Why MBA: Open University Business School

Ex-boss advised Laura Vosper to go for OU's flexible MBA

Critics of distance learning MBAs are quick to dismiss the programs, preferring the traditional format. However, Laura Vosper hardly gave them a moment’s thought when she enrolled at the Open University Business School’s MBA distance learning program.

Currently in the first year of three, Vosper is juggling studying and her full-time job as a marketing manager at LexisNexis, a business information publisher.

Coming from a non-traditional business background - she has a degree in English Literature and Spanish from Leeds University - Vosper felt it was a way “to formalise the learning... built up in other areas, such as HR and general management.”   

Despite spending over a decade in marketing, Vosper still had areas on which she wanted to improve, such as accounting, corporate strategy and operations. As a result, her mentors also advised her that the MBA was a “good way to fill in these gaps quickly.”

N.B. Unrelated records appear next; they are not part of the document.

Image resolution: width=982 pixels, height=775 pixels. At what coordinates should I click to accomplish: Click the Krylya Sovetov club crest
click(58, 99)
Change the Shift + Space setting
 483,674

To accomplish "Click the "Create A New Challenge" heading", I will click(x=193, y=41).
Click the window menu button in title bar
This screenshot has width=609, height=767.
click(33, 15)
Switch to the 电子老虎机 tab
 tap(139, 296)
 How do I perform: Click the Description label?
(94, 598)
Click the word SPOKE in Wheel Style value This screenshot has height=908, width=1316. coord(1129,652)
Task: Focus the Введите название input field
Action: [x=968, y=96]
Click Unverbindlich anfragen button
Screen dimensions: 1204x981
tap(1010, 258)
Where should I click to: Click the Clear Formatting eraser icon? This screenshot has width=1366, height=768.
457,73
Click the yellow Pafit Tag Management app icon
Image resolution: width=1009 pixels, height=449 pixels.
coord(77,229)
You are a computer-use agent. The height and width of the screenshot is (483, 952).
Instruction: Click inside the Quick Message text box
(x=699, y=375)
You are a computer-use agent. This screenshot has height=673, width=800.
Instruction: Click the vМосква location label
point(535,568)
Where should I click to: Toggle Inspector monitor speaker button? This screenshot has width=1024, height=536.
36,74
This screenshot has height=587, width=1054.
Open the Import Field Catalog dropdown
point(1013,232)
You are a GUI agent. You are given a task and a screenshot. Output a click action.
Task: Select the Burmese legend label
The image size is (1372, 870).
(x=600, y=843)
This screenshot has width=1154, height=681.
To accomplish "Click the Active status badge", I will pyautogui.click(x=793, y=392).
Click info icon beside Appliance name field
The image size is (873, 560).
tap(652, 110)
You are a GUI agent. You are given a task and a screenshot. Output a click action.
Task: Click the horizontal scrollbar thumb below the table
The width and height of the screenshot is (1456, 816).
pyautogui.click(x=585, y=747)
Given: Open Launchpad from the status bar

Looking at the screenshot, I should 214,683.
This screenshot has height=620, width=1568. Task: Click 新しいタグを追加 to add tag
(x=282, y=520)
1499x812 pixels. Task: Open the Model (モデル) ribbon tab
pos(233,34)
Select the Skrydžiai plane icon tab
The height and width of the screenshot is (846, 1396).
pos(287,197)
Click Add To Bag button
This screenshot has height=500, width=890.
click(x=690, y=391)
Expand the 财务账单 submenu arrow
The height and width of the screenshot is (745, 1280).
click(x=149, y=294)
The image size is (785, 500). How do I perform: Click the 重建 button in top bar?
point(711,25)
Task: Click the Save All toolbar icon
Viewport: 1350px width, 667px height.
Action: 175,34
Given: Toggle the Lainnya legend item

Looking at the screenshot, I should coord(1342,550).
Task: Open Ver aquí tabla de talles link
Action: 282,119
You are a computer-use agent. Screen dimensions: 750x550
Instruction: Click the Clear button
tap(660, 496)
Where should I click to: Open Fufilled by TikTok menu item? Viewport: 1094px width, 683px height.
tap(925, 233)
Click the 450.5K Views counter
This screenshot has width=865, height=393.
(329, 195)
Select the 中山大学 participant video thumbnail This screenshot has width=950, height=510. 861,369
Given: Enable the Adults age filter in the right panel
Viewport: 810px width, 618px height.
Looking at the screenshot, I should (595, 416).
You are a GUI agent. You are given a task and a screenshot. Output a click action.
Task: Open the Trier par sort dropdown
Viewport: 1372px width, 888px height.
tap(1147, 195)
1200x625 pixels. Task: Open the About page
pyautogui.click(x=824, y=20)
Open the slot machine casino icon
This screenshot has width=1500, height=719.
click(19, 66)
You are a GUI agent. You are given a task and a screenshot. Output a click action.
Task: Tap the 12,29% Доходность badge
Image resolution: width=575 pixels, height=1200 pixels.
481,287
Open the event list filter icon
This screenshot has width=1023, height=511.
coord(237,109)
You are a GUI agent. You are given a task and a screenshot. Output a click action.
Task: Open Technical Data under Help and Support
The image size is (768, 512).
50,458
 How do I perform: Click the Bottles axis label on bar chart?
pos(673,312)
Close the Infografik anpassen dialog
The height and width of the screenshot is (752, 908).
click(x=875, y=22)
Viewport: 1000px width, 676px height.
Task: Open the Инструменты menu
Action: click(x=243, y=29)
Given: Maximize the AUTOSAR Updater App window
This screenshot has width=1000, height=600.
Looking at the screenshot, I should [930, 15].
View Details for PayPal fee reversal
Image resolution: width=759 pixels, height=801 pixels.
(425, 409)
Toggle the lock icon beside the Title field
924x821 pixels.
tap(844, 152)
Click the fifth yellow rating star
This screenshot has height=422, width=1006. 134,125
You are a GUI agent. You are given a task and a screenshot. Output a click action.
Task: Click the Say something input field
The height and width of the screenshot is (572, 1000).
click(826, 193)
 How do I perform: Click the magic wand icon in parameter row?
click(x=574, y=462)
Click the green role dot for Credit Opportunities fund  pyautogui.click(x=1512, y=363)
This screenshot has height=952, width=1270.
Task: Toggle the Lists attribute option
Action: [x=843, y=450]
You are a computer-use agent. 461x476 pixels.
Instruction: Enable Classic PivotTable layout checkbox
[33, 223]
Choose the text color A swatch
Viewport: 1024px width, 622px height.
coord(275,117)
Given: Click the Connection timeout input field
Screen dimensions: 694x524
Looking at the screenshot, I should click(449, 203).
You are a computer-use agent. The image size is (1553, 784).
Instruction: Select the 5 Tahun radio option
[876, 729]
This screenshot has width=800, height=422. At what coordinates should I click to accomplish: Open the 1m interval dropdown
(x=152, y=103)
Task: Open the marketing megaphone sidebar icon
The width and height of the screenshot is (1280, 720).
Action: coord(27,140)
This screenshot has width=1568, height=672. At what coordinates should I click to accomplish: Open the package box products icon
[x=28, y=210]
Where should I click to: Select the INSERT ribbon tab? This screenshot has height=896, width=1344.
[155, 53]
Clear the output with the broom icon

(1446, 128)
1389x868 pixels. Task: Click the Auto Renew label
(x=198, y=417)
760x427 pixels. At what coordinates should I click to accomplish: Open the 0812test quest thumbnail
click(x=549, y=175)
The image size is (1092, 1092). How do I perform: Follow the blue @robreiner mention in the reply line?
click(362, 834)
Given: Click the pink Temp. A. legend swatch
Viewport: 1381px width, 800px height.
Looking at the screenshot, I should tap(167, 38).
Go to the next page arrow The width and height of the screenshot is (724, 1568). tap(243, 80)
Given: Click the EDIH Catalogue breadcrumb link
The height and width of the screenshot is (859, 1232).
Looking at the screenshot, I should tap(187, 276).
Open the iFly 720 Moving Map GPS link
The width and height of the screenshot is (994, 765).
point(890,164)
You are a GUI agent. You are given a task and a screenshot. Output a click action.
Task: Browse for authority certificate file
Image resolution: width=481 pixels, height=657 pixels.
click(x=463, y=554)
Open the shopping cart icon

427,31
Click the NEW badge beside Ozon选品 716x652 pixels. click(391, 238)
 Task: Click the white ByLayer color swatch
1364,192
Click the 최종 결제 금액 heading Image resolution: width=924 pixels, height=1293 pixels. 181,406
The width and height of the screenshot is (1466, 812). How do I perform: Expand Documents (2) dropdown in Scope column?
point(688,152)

With those factors in mind, Vosper applied to the AMBA accredited MBA program at OU Business School and also considered part-time programs at Henley Business School and Warwick Business School and executive programs at London Business School. She finally opted for OU for two reasons.

The first was that it came highly recommended by an old boss, whose opinion I trusted,” she recalls.

“The second was that it was going to fit around my life most easily in terms of geography – I can easily make it to tutorials after work and don’t have to disrupt my work commitments too much.

Although based in Milton Keynes in England, the Open University operates a system where by students study remotely at various regional centres worldwide, using course materials such as CDs, books and TV programmes.

“I think they’re [the course materials] excellent ...I’m also very impressed with the extra resources available online. There’s no shortage of reference and secondary material if you want it!” Says the marketing manager, who cites travelling and gardening as her interests.

Now I’m halfway through my first year, I think I actually prefer this approach, as I have the chance to test, challenge and put into practice what I’m learning in real situations, as opposed to the safe environment of the classroom. This means I’m seeing the benefit of my learning right now, and also helps me to reject ideas or theories that don’t stand up in real life.

Vosper admits that one of the advantages of a full-time program is “that you build up a stronger network” by being in constant contact with your cohort, but through tutor group meetings, the online forum and the residential school, she feels connected to her cohort too.

Vosper’s tips on distance learning programs

“Speak to your family and friends first, you need their support because you are going to have to change the way you spend your time.”  

“You also need to be realistic about your ability to commit the time and effort it’s going to take. I don’t think anyone I’ve met is finding the course easy.” 

“Modules, even ones with which you are familiar, still require you to put the hours into assignments so you’ve got to be organised and stay on top of the workload.”